Исходный текст =

"""

II.
Въ провинціи, какъ и въ Парижѣ, Франція стала добычей своего рода самопроизвольнаго зарожденія преступности. Она приближалась къ цареубійству, пройдя черезъ все самое гнусное. Подъ кистью Давида, казнь сыновей Брута превратилась въ кровавый намекъ на будущность королевской семьи. Въ театрѣ, каждый вечеръ, вся чернъ 5 октября апплодировала въ "Карлѣ IX" оскорбленію королямъ.
Это была такая публика, что на дверяхъ приходилось вывешивать объявленіе, "чтобы заставить ихъ снимать ихъ грязныя фуражки"…. .
Вотъ они, эти щитоносцы демократіи, когда-то столь элегантной и изящной, будуаровъ Парижа и Версаля! Изъ салона она перешла въ переднюю, оттуда на улицу. А съ улицы попала въ стоки. Теперь она вылѣзала изъ нихъ опозоренная, оскверненная. Въ ней нѣтъ болѣе ума, она изрыгаетъ только ругательства. Въ этой безстыдницѣ въ ситцевомъ казакинѣ, Анри не узнавалъ того обожаемаго кумира въ изящномъ утреннемъ костюмѣ важной дамы.
"Атмосфера, въ которой онъ живетъ, кажется ему зараженною. Преступленія и негодяи, которые отовсюду лѣзутъ, оскверняютъ его очи, отвратительны его разуму, возмущаютъ его сердце" .
Она сдѣлалась безобразна, эта демократія, до такой степени, что самъ Мирабо пятится отъ нея.
"…Лучше междуусобная война, - говоритъ онъ, - чѣмъ эта топкая грязь…".

"""

Фрагмент данных =
"""

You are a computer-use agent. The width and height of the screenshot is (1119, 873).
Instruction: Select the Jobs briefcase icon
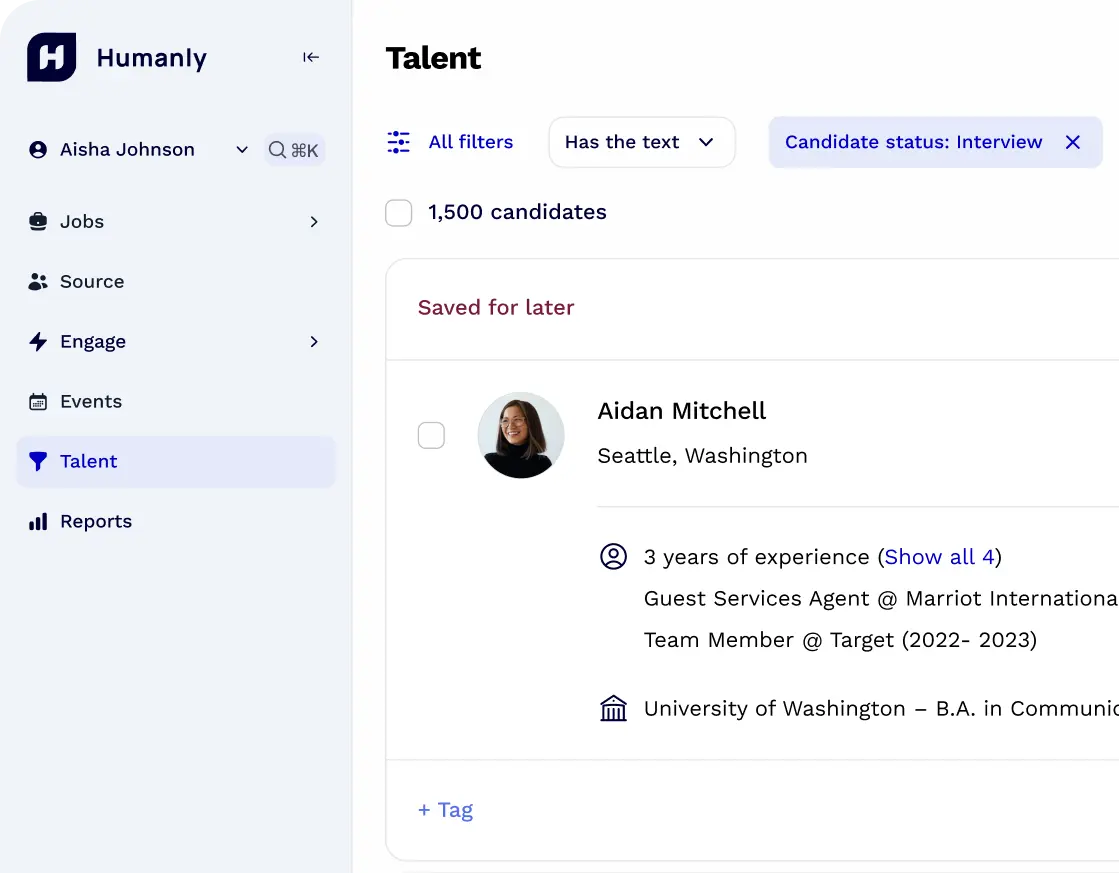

"""

Что нужно сделать = Продолжи текст о революционной Франции и ее демократии, начав сразу после последней фразы. Строки выше здесь не понадобятся.

Результат =
А между тѣмъ, послѣднимъ средствомъ, въ то время какъ Мирабо говорилъ это, считалась необходимость вытащить его изъ этой грязи и сдѣлать министромъ. Изъ всѣхъ непріятностей этого рѣшительнаго кризиса въ жизни Вирье это была наибольшая.
"…Представьте себѣ,- писалъ онъ, - герцогъ де-Ліанкуръ только тѣмъ и занятъ, чтобъ сдѣлать Мирабо министромъ… Представьте себѣ министромъ человѣка, котораго подозрѣваютъ въ подстрекательствѣ къ убійству королевы и который во всякомъ случаѣ… графъ де-Мирабо!.. На дняхъ мнѣ пришлось объясняться съ Шателе по поводу разговора, который я имѣлъ съ нимъ изъ-за престолонаслѣдія и который я передавалъ вамъ въ свое время".
"Вчера Мену выдалъ герцога Орлеанскаго и хотѣлъ его вызвать изъ Англіи въ оправданіе себя. Но Собраніе постановило этого не дѣлать… Вѣчная нерѣшительность. Страна разлагается, кровь течетъ…".
"Два дня назадъ, - продолжаетъ онъ на другой день, - на пикѣ носили голову одного булочника. Его умерщвленіе было ужасно. Смерть этого несчастнаго сдѣлала то, что въ тотъ же день былъ внесенъ и утвержденъ законъ о мятежахъ…".
Но что значили постановленія Собранія для убійцъ, которые изрубили на куски де-Барра, которые убили Бельзенса въ Канъ, которые бросили въ прудъ Монтессона и его жену, для всѣхъ тѣхъ изъ всей Франціи, душою которыхъ становился клубъ Якобинцевъ? . Въ свои щупальцы якобинцы захватили отнынѣ Парижь и провинціи, чтобы, смотря по надобности, производить мятежи, пожары, грабежи, убійства. Якобинцы занимались "политикою вертепа", какъ выразился Сіейсъ. "Посягательство на жизнь, - говорилъ онъ, - считалось самымъ обыкновеннымъ средствомъ". Тотъ, кто нападалъ на эту грозную силу, нѣкоторымъ образомъ обрекалъ себя на смерть.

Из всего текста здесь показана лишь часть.